For this wine, like so many other Canberra Shiraz based reds, smells and tastes good from the very first twist. It requires no decanting, has plenty of fruit sweetness, yet still stays crisp and savoury enough to enable drinking satisfaction. It’s a wine then with a point of difference, an extra air of attraction to the everyman, pulling in anyone who dislikes the ‘heaviness’ of most typical Australian reds, whilst still maintaining a veneer of cool climate elegance.
It’s actually like what good cru Beaujolais – and ultimately Pinot – does so well, combining lightness with flavour, without requiring too much excess sugar.
In the vein then, this Shiraz is hardly more than medium bodied, relying on aromatics, finesse and freshness over brute power, and providing upfront, quite easily accessible flavours in the process. Arguably, it’s a simple style of wine, and arguably it’s less likely to get significantly better with bottle age, but you can’t deny the juicy, immediate appeal.
This Shiraz itself? It has a nose of black pepper, stewed figs and mulberries, smelling ripe, juicy and quite fragrant, if very youthful. There is a hint of stewed fruit in there too, but the freshness is undeniable. On the palate it is quite sweet, meaty, very ripe and just a bit jammy, the fruit tending to blackberry jam and heat, the wine finishing with just a bit of pointy acid. It is, in short, quite a simple wine, but made to an obviously clever recipe.
Ultimately, I am struggle to view this without my marketing hat on, for all I can see here is saleability. Broad, effortless saleability, backed by the odd unique selling point (‘it’s just so drinkable, and it’s from Canberra! Who would have thought that Canberra makes wine’) and supported with a reputation that feeds off the success of Clonakilla (et al).
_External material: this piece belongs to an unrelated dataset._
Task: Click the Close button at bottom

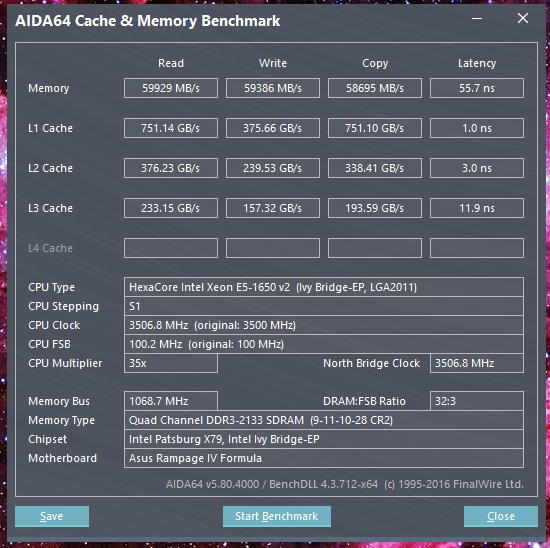Action: coord(501,516)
And this wine? It’s probably just a pertinent example of this breed, an example worth studying, if just to get your head around the concept, and to decide for yourself if this is the future of Australian Shiraz… 16.5/88
Shaw Vineyard Estate Semillon Sauvignon Blanc 2009 (Canberra district)
$22, Screwcap, 13%
From a region hardly known for its Semillon, Sauvignon Blanc or a blend of the two, it’s not really surprising this doesn’t quite work.
Quite yellow in the glass, the nose is surprisingly flat & forward, showing straw & hay Semillon varietal characters that are developing very quickly. On the palate it is simple and round, finishing slightly short and lacking in acidity, the fruit flavours quite honeyed and ill-defined.
In the end you just have to question the intention here – is it to make a crisp and clean CDW? If so, it’s too ripe and lacking in acidity. Is the idea instead to make a richer and textural wine? If so, then why not give it some barrel work, or at least something to rescue the mouthfeel boredom.